The inclusion of Khan in
the cabinet - provided that the former militia
leader concentrates on his current job - can be
viewed as the successful conclusion of one of
Karzai's most daring maneuvers.
Until
September 2004, Khan, the self-styled "amir", or
ruler, of western Afghanistan, was one of the
thorniest obstacles facing Kabul's plans to expand
the central government's sway over the outlying
provinces. While Karzai publicly announced his
policy to rein in various warlords - referred to
by Kabul as "regional commanders" - in May 2003,
he had little success with Khan, who continued to
rule his fiefdom of Herat virtually independently.
While most petty - and some of the more
powerful - warlords could have been regarded as
rather easy targets for a Kabul diplomatic
campaign, since most had very bad human-rights
records and did not have large popular support,
Khan was a very tough target.
Compared to
other warlords who in the years following the fall
of the Taliban regime in late 2001 roamed
Afghanistan as ministers, governors, presidential
candidates, or commanders, Khan's rule arguably
had a positive side. He was not merely interested
in enriching himself and his immediate associates;
unlike most of his peers, there is no hard
evidence that he was involved in the narcotics
industry. Under Khan's dictatorial "emirate",
Herat witnessed a reconstruction boom that
included clean and efficient roads - something
still sorely lacking in Kabul.
While Khan
initially kept from Kabul all - and later at least
a large portion - of the tax revenues generated by
Afghanistan's main border crossing with Iran, he
spent a generous portion of it on public projects
and as such had a substantial popular-support base
in Herat. Lastly, Khan's past was not tainted with
gross human-rights abuses and he maintained his
legendary status as a mujahideen commander during
the Soviet occupation of Afghanistan in the 1980s.

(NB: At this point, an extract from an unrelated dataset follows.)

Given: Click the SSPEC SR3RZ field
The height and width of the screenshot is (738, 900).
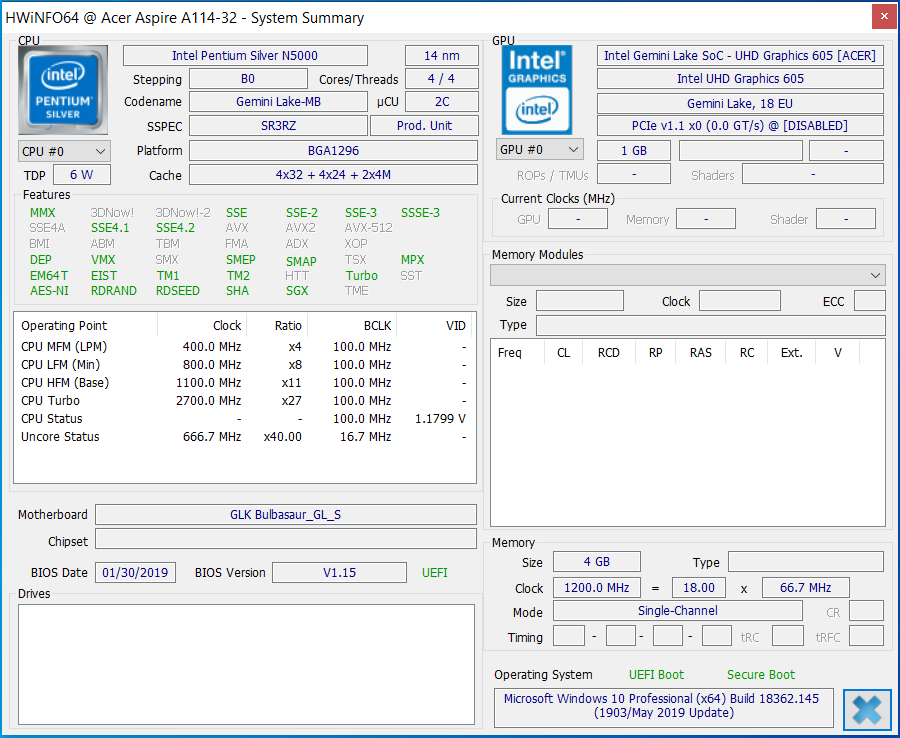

These attributes and his substantial
military power rendered Ismail Khan a tough
challenge for Karzai. Finally, in September,
through several smart political moves and perhaps
some luck, Karzai managed to remove Khan from
power and appointed him minister of mines and
industry in his transitional administration.
Khan opted not to assume his ministerial
post in Kabul and remained in Herat as a "private
citizen". However, and more importantly, he did
not cause any trouble, and tried to help calm the
situation after some of his supporters, angered by
his dismissal, went on a rampage in Herat city.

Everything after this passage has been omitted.